After a short journey from Zadar we arrived at our last destination of our Croatian trip, the very picturesque town of Kastel Stari, our apartment for the next seven day’s was very nice indeed, with a roof terrace with views over the mountains from one direction, and views of the stunning Adriatic coastline the other just perfect.
Kastel Stari translated is old castle, it has lots of small narrow streets, a very nice promenade and a small town square where fresh fruit and vegetable market is held every morning, there are also plenty of small café’s and bars to which to choose from, but not many restaurants I might add. The towns of Split and Trogir are about 10km away in opposite directions with a bus service to both towns.

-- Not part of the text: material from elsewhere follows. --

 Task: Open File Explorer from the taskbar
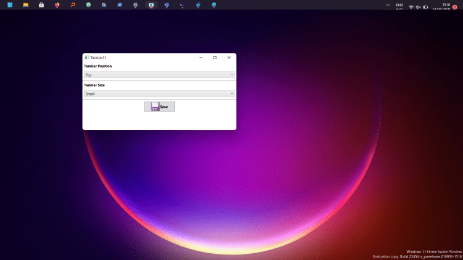click(x=25, y=5)
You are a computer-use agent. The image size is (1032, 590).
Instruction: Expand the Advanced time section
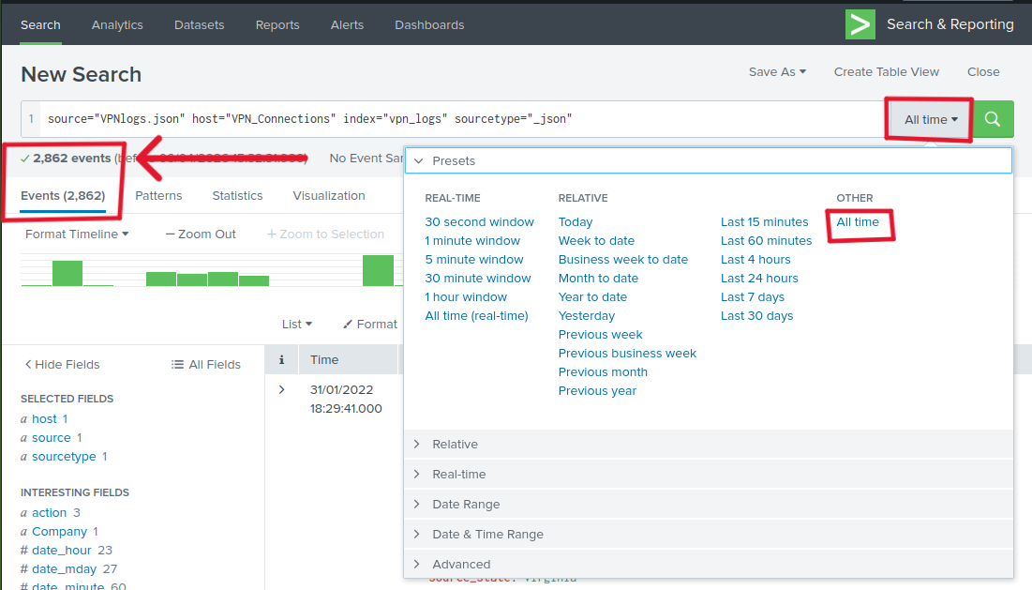tap(461, 565)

Is the second largest city in Croatia Zagreb the capital being the first, the old part of town near the ferry port is beautiful, it has much to see, museum’s churches and beautiful architecture. I would recommend taking the time to visit Cathedral of Saint Domnius and take the stairs to the top of the tower there are plenty of steps so beware but the effort will be worth it as you will see magnificent views over the city. Split also as you would expect like very many other Croatian towns has an abundance of restaurants and bar’s to while away the hours in. There is also a great market just on the outside of the city walls selling everything from souvenirs to fresh fruit & vegetables and much much more. Split harbour is also where you can get the various ferries serving the many Croatian islands, more on that later.

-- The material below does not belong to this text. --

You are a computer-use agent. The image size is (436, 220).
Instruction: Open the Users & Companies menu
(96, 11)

Is described in the guide books as a smaller Dubrovnik which is true to certain degree, but without the city wall, and more importantly the mass crowds, but the architecture is as equally as stunning as Dubrovnik’s. We decided to explore the city and follow a walk in our Lonely Planet Guide and learn a little about the city’s history. After our walk we meandered down to the harbour front for a drink, (yes another), whilst we were sitting there people watching and taking in the atmosphere a very large motor yacht sailed into the harbour, I say large it was like a small cruise liner, just magnificent. We watched the throng of people taking photo’s and admiring the ship, the yacht was called “Told u So” so I decided to google it to see if it was owned by anyone famous only to discover that it was in fact a charter boat which you could rent for a mere €190,000 a week or €27.000 a day, bargain, perhaps next time.

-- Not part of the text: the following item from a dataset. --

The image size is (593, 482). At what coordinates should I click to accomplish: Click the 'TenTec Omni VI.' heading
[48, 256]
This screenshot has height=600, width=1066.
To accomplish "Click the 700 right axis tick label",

There are over a thousand island of the coast of Croatia many uninhabited but there are also many which are not and choosing which one to visit during our stay was difficult, we had already visited the island of Pag which is in fact accessible by bridge, but it was decided that we would visit the island of Hvar, this decision was mainly made by the girls as they had read that it is a favourite haunt of the rich and famous especially one Mr George Clooney, quite what he has got that I don’t have I’m not sure, well apart from looks, money, a huge house on the shores of Lake Como etc etc Oh well I give in. First some information on getting to Hvar the main government-run ferry company is Jadrolinija who serves most of the Croatians islands, tickets can only be bought on the day of travel so my advise is get your tickets early especially in busy times as the boats fill up pretty quick. Now there are two types of the ferries the fast catamaran or the car ferry. We decided to get the catamaran as it is supposed to only take approx 45 minutes but the one we booked and incidentally the only one available stopped at another island on the way to Hvar and in fact took as long as the car ferry, two hours, it was noisy, cramped and bumpy first hic-up. The catamaran docks at Hvar town but the car ferry which is larger docks at Stari Grad the old town, as we had planned to visit both towns whilst we were on the island this was not a problem so we booked the catamaran to Hvar town and the car ferry coming back from Stari Grad as the last catamaran left Hvar town quite early. Our lonely planet guide reliably informed us there was a frequent bus service between the two towns, but this was not the case as even though it was early september they had cut back the service as it was nearly the end of the season and as the next bus was not until 1910 hrs , (the first leaving just as we had arrived in Hvar) and as our return ferry was at eight it did not give us any time to have a look around Stari Grad so our only option was a taxi, second hic up as the cost of an approx 8km journey was £35.00 Ouch! and that was after bartering with the taxi driver So my advise do your homework carefully.
All this besides Hvar town is a beautiful place, with some amazing shops beautiful restaurants and a stunning harbour. Top Tip walk to the other side of the harbour from where the catamaran docks and visit the rooftop bar of the Hotel ? with stunning views over the town, I can see why it a favourite haunt of the rich and famous, and although Stari Grad is quite nice and we had a lovely meal there with hindsight we all agreed that we could have spent far more time at Hvar town.